Big Data Strategy 2015 – from lab to market

By  Christopher BlatchfordDirector, Platform Technology, Thomson Reuters

What I’m really looking forward to in 2015 is the emergence of a ‘winning’ big data vendor architecture and associated set of standards. There are still a plethora of start-ups and corporates alike who have gambled on certain approaches, which are not necessarily fit for purpose – I’ve seen businesses try to create and deploy triple-store graphs on non-optimized relational databases, start-ups trip-up with Hadoop deployments given the small file problem (with subsequent deployment of HBase or similar as a band-aid) or companies simply group their existing data sources together into a single ‘lake’ or ‘pool’ and rebrand it as a ‘big data’ solution. Of course, it could be argued that similar problems are still experienced in the RDBMS world, but the difference being, there is significantly more talent and skill availability in these technologies than the former – this makes big data deployments risky, and potentially expensive, despite the open source nature of much of the technology.

Having said that, there are several vendors out there which are making all the right noises; in the Hadoop space, Cloudera, MapR and Hortonworks are making waves, and Platfora and Tableau in the analytics & visualisation space seem to have a strong foot-hold (I’m a big fan of Platfora). Then there is Sir Tim Berners-Lee semantic web vision – RDF, Sparql and OWL are the emerging standards (amongst others) in this space, and assuming mass adoption, could realise his ambitions for a truly open, linked data web.

When you connect all of these elements up, you can start to conceptualise a top-level big data architecture – for example, an underlying Hadoop data lake serving as the source of all data, providing a true chain of custody for data provenance purposes, with something like Stardog serving as the RDF triple-store graph (to satisfy the semantic web component), and then analytical tools sitting at the business end of the stack, such as Platfora, providing data scientists and product owners with the respective tools they need to discover new trends, or investigate new opportunities. Consultancy and contractors are now becoming proficient in these various technologies, allowing them to offer a coherent big data strategy deployment to business.

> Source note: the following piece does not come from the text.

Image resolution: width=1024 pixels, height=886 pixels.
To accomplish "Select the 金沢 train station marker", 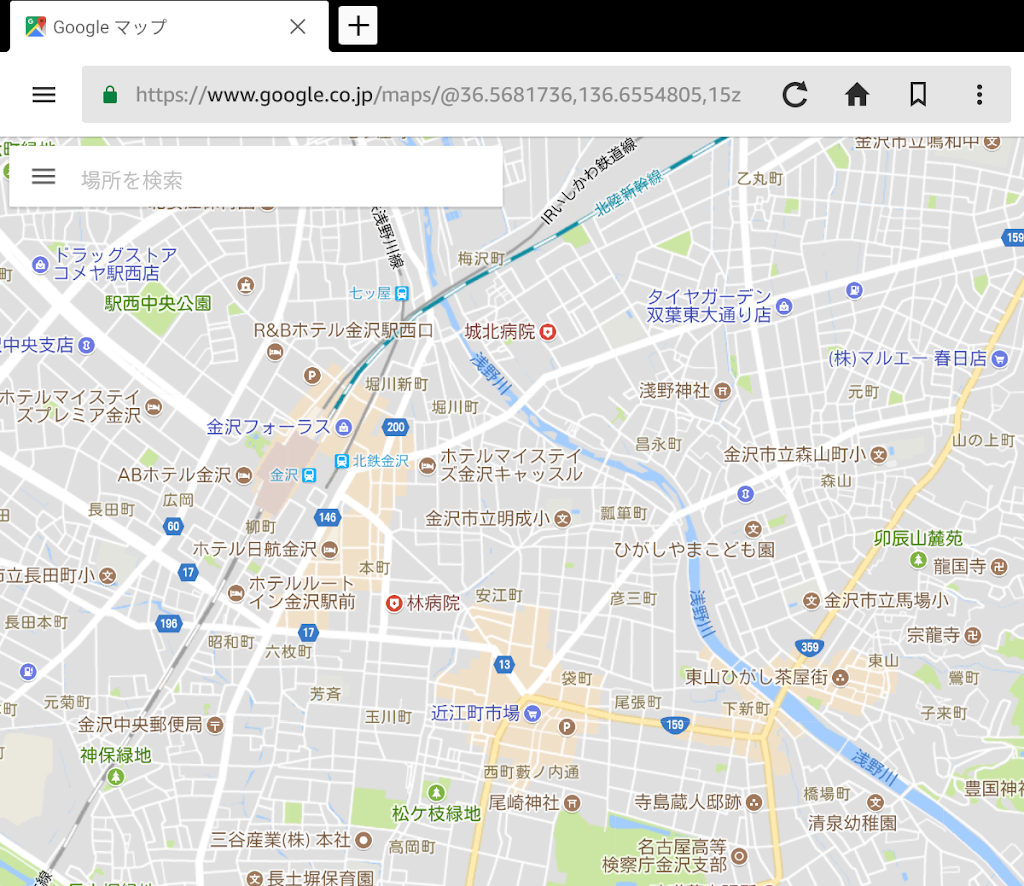I will click(x=308, y=473).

On the other hand, there are very large, established vendors which are offering ‘complete’ solutions in this space – HP have recently announced their Haven Big Data Platform, which packages up various tools such as their Vertica columnar database and IDOL On Demand platform (I recently organized a Hackathon between Thomson Reuters and HP using IDOL, more information here), and we’re all aware of the Amazon Web Services story.

So this begs the question, where will businesses invest their cash in 2015? Gartner recently reported that 73% of organizations have invested or are planning to invest in big data in the next two years, stating that organisations “are starting to get off the fence about their big data investment”. This is largely focused around the ‘volume’ component of the three V’s of big data, but even so, signals a step forward in solution design and deployment.

I think this evolution is probably being driven by a few key factors –

  1. Firstly, the benefits of big data are now starting to perceptibly reveal themselves, as implementations mature and transition out of R&D lab environments; whether it’s in the form of cost saving (supply chain for example) or new revenue generation (from new products & services or data insights), the commercial benefits are becoming more obvious.


  1. Secondly, technology leaders are beginning to think about (and in some cases execute upon) legacy system transition and shutdown – this continues to be a big cost barrier for many businesses implementing new, innovative solutions.


  1. Thirdly, technology leaders are beginning to transition out of strategic planning, experimentation and proof of concepts, and executing upon actual use cases that the business has developed – being able to demonstrate commercial value to the executive board is a vital hurdle in a big data proposal.


  1. Fourthly, we are seeing an explosion in skills and talent around the big data space; for example, the ‘data scientist’ role – an individual as comfortable with statistics, mathematics and programming as they are commercially savvy and able to communicate findings to both business and technologists.


  1. Fifthly, historically, it has been viewed to be much ‘safer’ for a corporation to place its bets on large, established technology vendors as opposed to a small start-up with limited resource and capability. This may well still be the case in more conservative industry, such as law, however even within the legal space we are seeing bold changes in technology strategy direction

Finally (and some would argue perhaps most importantly) it takes strong leadership and vision to implement big (often disruptive) changes, and those individuals and businesses that bet on and contribute to the right technology will likely surface as the industry leaders, leading the way for the second movers (which is not a bad place to be depending on your business…).

All this points to another hugely exciting year ahead, as vendors jostle for position, the semantic web further establishes itself and big data implementations suffer the slings and arrows of technology evangelists.